Prof.Dr.ir Loe Feijs – I am a professor holding the chair Industrial Design of Embedded Systems. I studied electrical engineering and have a Ph.D in computer science. I worked in telecommunication research (CSELT), telecommunication industry (PTI), in software research (Philips Nat Lab), in embedded systems (EESI), and in industrial design (TU/e). I was the director of the Eindhoven embedded systems institute. With co-authors I wrote several books on formal specifications and created mathematical theories of modular software design, such as lp calculus and relation partition algebra (RPA). Moreover I enjoy hands-on work, witnessed by my 4D- sketching, Mondrian software, the assignment Minimax and the results of DA201.

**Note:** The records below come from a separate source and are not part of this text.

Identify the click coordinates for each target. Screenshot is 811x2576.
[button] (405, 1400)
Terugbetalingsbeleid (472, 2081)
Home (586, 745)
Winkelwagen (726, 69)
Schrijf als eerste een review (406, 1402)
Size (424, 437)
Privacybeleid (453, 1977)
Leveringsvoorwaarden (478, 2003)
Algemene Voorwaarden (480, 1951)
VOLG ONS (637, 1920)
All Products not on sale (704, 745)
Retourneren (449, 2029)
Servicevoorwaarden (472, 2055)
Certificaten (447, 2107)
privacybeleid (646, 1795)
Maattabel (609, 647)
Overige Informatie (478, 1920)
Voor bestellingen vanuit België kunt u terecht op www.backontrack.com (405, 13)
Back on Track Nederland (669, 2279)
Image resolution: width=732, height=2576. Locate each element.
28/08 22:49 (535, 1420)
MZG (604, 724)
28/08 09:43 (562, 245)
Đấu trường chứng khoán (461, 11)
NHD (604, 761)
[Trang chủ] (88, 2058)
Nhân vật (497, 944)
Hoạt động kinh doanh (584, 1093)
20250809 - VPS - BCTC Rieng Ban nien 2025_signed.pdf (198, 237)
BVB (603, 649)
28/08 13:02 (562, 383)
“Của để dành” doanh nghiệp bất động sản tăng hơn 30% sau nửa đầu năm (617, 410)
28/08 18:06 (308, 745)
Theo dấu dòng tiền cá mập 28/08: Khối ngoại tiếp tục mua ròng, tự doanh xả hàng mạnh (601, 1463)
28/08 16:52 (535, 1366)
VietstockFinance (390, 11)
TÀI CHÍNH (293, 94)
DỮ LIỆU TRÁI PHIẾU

Dr. Emilia Barakova – My research interest lay in information integration at different levels of organization: (multi) sensory, perceptual, contextual and behavioral is integrated for complex (intelligent)task solving. The complex or intelligent task is considered from the behavioral perspective. The behavioral setup facilitates the investigation from neurobiological as well as from autonomous agent points of view. At present I am studying how contextual, behavioral and sensory information find a common representation in a model for spatial navigation, inspired by experimental findings of hippocampal functioning. Novelty and familiarity gating plays an important part of this study. Tests in a robotics setup are intended to illustrate the functionality of the behavioral model. Having as a testbed the navigation setup, I am trying to find a balance between neurobiological inspirations and computational soundness in my modeling and experimental work.